Reproduce as a JSON list of strings the lines below, from the line that contains "Click the fraud score value 100" down through the line that contains "point(60,60)", with one string per line and blank lines omitted.

—————

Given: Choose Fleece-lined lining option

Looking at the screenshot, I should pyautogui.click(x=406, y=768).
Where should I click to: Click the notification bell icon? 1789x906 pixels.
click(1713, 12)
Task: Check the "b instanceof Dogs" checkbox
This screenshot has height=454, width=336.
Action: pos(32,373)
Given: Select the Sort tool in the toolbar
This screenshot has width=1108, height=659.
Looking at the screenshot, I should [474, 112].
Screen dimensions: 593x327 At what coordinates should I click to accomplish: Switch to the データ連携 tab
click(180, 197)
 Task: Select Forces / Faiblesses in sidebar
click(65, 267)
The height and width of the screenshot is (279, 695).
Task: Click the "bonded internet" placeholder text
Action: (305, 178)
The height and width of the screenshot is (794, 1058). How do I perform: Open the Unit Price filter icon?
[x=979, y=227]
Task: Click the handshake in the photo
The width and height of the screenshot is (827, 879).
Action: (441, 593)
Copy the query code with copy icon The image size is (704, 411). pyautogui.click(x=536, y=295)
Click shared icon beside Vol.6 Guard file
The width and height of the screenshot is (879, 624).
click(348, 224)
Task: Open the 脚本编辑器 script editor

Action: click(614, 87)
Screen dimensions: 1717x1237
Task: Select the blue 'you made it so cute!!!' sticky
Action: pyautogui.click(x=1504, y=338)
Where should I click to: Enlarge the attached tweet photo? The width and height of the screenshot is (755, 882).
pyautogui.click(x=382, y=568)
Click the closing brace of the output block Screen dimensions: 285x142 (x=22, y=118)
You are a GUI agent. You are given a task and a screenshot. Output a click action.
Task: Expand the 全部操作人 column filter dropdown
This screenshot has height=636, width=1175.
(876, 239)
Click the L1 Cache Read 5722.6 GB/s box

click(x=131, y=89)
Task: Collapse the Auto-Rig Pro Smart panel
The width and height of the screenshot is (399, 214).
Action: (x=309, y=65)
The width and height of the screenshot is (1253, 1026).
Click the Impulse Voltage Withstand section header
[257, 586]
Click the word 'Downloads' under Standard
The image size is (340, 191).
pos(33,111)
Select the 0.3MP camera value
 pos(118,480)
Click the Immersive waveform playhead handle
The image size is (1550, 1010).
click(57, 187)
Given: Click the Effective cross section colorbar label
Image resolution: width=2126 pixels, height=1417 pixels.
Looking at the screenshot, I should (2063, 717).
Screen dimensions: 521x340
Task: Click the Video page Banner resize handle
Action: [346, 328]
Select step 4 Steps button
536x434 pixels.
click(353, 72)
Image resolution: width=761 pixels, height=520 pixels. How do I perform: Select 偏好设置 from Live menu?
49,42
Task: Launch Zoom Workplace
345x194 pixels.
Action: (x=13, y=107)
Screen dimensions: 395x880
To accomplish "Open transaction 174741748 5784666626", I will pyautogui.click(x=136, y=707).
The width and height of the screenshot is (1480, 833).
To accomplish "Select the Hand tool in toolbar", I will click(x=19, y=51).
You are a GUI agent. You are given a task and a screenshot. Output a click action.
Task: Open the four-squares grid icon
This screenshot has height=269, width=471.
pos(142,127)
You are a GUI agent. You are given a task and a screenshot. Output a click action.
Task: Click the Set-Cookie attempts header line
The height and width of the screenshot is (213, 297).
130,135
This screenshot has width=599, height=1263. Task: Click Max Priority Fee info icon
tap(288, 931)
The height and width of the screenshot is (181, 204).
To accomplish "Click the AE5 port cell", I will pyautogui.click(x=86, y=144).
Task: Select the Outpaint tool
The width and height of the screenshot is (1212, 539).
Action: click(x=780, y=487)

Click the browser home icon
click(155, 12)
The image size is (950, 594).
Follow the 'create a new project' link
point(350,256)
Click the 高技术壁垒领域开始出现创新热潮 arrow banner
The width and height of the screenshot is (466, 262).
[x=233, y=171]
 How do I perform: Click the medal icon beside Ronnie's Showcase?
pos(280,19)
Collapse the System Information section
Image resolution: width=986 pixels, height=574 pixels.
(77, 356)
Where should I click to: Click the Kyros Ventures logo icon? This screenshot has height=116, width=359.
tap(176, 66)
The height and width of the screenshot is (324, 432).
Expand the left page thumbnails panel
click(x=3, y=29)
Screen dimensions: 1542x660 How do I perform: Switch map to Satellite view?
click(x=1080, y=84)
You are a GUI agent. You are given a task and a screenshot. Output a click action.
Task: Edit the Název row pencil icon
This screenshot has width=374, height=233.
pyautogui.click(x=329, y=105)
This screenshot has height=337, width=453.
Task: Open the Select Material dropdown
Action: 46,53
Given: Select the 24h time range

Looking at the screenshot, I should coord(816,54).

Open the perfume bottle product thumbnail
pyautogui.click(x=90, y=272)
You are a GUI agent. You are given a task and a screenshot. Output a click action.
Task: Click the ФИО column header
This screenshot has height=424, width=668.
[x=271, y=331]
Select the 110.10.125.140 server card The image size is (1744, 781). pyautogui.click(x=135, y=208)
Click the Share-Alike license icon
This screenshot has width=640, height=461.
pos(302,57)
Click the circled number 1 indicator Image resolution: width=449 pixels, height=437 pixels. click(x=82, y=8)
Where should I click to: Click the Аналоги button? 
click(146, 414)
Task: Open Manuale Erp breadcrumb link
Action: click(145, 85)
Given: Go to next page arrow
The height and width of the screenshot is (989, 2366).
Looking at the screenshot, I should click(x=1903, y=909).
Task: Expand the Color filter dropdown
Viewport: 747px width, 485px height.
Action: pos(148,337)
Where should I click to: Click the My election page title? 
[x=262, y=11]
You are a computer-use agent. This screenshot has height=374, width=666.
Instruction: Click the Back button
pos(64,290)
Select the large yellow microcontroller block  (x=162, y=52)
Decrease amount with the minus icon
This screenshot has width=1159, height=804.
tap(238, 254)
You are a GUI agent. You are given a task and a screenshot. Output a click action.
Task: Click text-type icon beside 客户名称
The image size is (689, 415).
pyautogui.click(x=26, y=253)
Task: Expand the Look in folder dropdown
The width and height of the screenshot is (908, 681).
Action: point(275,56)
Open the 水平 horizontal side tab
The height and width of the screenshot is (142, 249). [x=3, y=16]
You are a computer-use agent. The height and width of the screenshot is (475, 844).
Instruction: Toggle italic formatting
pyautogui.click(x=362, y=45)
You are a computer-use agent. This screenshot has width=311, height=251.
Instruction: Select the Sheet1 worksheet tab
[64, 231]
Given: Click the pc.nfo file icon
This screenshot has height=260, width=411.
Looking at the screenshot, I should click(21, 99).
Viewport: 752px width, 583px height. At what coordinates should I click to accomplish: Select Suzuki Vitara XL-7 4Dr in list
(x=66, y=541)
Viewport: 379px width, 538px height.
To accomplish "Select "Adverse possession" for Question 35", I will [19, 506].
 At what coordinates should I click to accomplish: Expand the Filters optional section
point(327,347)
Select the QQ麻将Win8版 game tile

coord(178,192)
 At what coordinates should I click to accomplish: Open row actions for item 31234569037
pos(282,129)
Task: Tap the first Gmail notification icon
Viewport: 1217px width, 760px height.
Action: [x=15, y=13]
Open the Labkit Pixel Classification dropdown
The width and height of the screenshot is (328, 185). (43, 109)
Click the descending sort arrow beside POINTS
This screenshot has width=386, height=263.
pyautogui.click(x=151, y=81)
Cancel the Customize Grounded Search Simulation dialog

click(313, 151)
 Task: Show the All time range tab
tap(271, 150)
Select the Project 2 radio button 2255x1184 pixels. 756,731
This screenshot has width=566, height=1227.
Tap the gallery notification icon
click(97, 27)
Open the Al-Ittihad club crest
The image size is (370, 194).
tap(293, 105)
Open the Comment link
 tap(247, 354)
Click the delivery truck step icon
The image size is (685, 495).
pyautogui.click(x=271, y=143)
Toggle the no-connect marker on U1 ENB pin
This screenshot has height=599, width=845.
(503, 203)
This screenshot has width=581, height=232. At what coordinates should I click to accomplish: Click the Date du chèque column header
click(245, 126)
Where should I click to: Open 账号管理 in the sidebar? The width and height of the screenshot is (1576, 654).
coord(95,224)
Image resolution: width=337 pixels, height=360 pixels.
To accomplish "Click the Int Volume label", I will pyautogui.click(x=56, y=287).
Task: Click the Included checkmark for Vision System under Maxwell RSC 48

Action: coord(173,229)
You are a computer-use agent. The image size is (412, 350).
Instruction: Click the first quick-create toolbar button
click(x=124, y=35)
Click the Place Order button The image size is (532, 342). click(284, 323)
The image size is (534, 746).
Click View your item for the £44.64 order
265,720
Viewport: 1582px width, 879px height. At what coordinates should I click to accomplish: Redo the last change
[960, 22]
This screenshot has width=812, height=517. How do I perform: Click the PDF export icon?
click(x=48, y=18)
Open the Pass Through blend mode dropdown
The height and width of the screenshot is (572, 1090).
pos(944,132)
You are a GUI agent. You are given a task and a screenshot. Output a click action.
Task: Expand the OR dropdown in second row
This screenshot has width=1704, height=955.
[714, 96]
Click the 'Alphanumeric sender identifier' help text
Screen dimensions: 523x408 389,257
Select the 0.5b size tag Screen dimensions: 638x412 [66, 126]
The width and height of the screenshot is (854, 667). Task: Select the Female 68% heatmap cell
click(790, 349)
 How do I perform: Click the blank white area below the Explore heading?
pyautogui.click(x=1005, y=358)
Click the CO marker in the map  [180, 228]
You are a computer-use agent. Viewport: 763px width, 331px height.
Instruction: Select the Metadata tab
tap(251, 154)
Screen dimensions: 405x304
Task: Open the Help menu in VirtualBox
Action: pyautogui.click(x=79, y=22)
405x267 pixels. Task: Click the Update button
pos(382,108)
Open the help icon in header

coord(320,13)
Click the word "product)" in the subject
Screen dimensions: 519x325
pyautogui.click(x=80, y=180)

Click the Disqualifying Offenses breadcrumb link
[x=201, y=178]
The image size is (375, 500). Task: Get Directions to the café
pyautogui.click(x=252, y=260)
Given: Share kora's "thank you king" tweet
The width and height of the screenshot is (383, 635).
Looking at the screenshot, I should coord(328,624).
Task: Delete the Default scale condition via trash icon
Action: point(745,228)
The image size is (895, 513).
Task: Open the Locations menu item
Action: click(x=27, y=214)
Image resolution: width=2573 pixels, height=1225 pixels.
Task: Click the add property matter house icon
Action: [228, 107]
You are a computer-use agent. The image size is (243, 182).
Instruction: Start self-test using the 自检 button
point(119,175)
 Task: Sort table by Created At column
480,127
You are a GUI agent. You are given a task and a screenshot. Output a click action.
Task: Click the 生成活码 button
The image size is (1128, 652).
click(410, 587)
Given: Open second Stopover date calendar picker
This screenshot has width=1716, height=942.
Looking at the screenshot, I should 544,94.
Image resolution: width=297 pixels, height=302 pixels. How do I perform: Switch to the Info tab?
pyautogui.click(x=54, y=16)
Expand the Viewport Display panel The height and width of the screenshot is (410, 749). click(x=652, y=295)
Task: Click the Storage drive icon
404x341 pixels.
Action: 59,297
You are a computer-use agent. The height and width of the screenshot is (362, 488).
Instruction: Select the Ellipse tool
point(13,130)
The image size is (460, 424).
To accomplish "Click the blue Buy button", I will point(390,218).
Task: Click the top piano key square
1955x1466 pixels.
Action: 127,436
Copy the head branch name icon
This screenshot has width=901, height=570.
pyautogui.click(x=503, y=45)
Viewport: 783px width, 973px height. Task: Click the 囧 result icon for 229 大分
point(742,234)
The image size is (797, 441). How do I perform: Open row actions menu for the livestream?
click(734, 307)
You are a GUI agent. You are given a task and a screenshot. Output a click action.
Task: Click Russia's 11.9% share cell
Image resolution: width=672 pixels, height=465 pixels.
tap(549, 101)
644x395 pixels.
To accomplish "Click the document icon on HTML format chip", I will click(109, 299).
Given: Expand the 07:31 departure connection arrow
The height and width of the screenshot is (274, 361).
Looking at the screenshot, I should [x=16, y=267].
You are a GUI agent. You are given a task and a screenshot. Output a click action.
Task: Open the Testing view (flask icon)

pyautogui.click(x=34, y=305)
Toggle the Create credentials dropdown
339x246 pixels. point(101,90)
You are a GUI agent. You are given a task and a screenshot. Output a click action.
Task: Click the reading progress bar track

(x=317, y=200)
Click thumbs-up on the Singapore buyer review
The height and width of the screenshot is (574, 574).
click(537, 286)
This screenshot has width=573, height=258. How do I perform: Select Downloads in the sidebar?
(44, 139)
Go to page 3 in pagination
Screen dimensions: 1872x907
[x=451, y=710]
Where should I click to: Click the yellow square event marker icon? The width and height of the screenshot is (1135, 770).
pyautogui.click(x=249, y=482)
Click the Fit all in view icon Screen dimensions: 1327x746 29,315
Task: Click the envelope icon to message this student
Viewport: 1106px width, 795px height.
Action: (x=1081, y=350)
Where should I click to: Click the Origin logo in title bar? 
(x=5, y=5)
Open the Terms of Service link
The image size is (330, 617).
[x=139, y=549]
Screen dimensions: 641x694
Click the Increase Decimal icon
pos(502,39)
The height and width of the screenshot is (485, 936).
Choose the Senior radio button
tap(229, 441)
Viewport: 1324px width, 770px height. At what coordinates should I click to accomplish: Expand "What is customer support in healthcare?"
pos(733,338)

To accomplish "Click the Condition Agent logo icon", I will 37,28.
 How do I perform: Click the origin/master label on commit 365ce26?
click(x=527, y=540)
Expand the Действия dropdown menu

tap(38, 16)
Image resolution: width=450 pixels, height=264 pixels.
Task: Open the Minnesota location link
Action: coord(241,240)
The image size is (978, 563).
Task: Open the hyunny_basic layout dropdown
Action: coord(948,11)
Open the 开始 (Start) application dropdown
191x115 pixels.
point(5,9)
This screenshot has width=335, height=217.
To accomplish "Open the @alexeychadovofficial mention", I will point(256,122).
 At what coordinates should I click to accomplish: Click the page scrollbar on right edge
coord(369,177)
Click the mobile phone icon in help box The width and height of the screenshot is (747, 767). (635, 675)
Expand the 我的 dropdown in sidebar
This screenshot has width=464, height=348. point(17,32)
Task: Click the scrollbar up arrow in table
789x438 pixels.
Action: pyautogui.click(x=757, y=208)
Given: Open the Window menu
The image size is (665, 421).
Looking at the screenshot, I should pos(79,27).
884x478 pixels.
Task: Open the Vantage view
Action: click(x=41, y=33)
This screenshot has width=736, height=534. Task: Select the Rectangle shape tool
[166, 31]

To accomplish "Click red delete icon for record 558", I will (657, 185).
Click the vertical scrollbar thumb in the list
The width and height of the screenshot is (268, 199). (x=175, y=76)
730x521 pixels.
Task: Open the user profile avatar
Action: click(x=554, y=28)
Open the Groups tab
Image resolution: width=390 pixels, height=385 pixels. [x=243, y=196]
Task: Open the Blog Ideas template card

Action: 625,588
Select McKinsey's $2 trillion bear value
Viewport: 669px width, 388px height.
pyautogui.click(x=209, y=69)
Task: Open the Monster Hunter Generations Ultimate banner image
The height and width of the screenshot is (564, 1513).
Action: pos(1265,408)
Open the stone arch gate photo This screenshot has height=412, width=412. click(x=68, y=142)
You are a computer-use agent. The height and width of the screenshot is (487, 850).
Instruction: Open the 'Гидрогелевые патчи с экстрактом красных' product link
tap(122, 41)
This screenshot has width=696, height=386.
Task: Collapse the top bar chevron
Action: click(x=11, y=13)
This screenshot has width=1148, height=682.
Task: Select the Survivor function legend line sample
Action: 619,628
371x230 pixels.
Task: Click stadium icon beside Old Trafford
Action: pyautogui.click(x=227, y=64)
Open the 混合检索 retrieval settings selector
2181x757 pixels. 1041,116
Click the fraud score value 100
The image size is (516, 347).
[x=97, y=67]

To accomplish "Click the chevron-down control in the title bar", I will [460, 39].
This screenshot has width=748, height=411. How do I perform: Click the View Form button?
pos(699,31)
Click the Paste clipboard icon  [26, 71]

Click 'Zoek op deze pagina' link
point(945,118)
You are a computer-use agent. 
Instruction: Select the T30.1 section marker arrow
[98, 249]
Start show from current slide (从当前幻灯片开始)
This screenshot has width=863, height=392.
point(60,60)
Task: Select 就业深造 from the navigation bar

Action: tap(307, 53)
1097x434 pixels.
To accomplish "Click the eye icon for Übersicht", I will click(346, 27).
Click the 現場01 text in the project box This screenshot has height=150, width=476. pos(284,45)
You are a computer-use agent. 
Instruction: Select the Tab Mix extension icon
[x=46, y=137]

—————

*Answer for this exercise*.
[
  "Click the fraud score value 100",
  "The image size is (516, 347).",
  "[x=97, y=67]",
  "To accomplish \"Click the chevron-down control in the title bar\", I will [460, 39].",
  "This screenshot has width=748, height=411. How do I perform: Click the View Form button?",
  "pos(699,31)",
  "Click the Paste clipboard icon  [26, 71]",
  "Click 'Zoek op deze pagina' link",
  "point(945,118)",
  "You are a computer-use agent. ",
  "Instruction: Select the T30.1 section marker arrow",
  "[98, 249]",
  "Start show from current slide (从当前幻灯片开始)",
  "This screenshot has width=863, height=392.",
  "point(60,60)"
]